> [Selected extract]
-.-.-

Skip to content

Shot Design & Visual Consistency

Fabric uses a cinematography vocabulary inspired by Seedance 2.0 Shot Design to produce cinema-grade video from AI models. Instead of vague adjectives like “cinematic” or “high quality”, prompts use specific physical parameters — focal length in millimeters, 3-layer lighting descriptions, and named film stocks — that video models can execute precisely.

This system lives in workflows/video/_shot_design.py and is reusable by any workflow that generates video prompts.

Most AI video prompts look like this:

A person walking through a city, cinematic, high quality, 4K, masterpiece

This produces generic, “AI-looking” video. The model has no physical parameters to work with — “cinematic” means nothing specific.

Fabric enriches every b-roll prompt with a 7-element formula of physical description:

Close-up of hands typing on a mechanical keyboard,
fingers drumming between keystrokes, subtle shift in posture.
85mm portrait lens, slow deliberate push-in.
Monitor glow casting blue-white light on face in dark room,
volumetric dust motes drifting through the beam —
intimate yet focused mood.
Shot on Kodak Portra 400, fine organic film grain,
individual hair strands catching backlight.
Faint hum of cooling fans in background atmosphere.

-.-.-

> [Provided data]
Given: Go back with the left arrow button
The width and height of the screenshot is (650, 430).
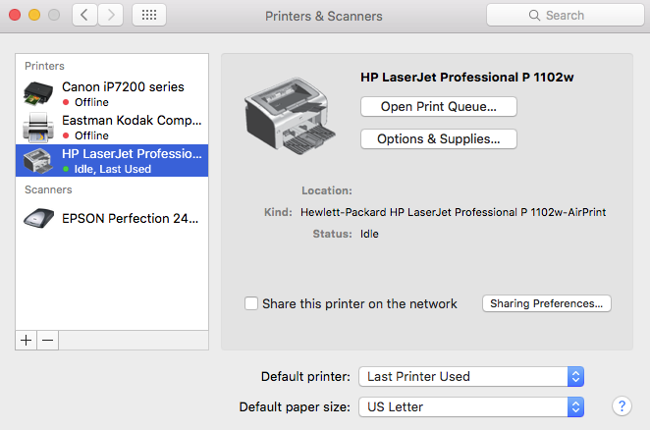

-.-.-

> [Requirement] Write what comes next in the page on Fabric's shot design, starting after its last line. The data comes from a different source than the text.

> [Expected answer]
The difference in output quality is dramatic. Physical parameters give the model concrete visual targets rather than abstract aesthetic goals.

Every b-roll prompt follows this structure:

ElementExample
1. Subject + appearance”Person in white linen sitting cross-legged”
2. Action + physics”fingers resting loosely on knees with subtle breathing movement”
3. Scene/environment”on wooden deck at sunrise, mist rising from lake”
4. Lighting (3-layer)Source + behavior + color tone (see below)
5. CameraFocal length in mm + movement phrase
6. TextureFilm stock or render anchor + organic imperfections
7. Micro-action + ambient detailSubtle human movements + environmental sounds/details

Every b-roll segment has a narrative type that maps to a default cinematography preset:

TypeFocal LengthCamera MovementLightingFilm Stock
hook24mm widedolly push-indramatic sidelight, volumetric shafts, teal/amberKodak Vision3 500T
problem35mm standardhandheld drift, micro-shakeharsh overhead, deep shadows, cool blue-greyARRI ALEXA Mini LF
insight85mm portraitslow push-insoft window light, warm rim separation, golden-hourKodak Portra 400
solution50mm standardslow orbital (45 arc)balanced 3-point, god rays, warm amber35mm film grain
demo35mm standardsmooth trackingclean softbox, rim light, neutral toneOctane rendering
proof85mm portraitstatic + rack focusnatural window light, atmospheric haze, goldenFuji Pro 400H
cta24mm wideslow crane updramatic backlight, lens flare, high-contrast warmCinestill 800T

Each preset defines lighting as three components:

  1. Source — where the light comes from (e.g., “dramatic sidelight from screen-left”)
  2. Behavior — how the light interacts with the scene (e.g., “volumetric light shafts cutting through atmospheric haze”)
  3. Color Tone — the palette it creates (e.g., “high-contrast teal shadows with warm amber highlights”)

This maps directly to how cinematographers describe their lighting setups.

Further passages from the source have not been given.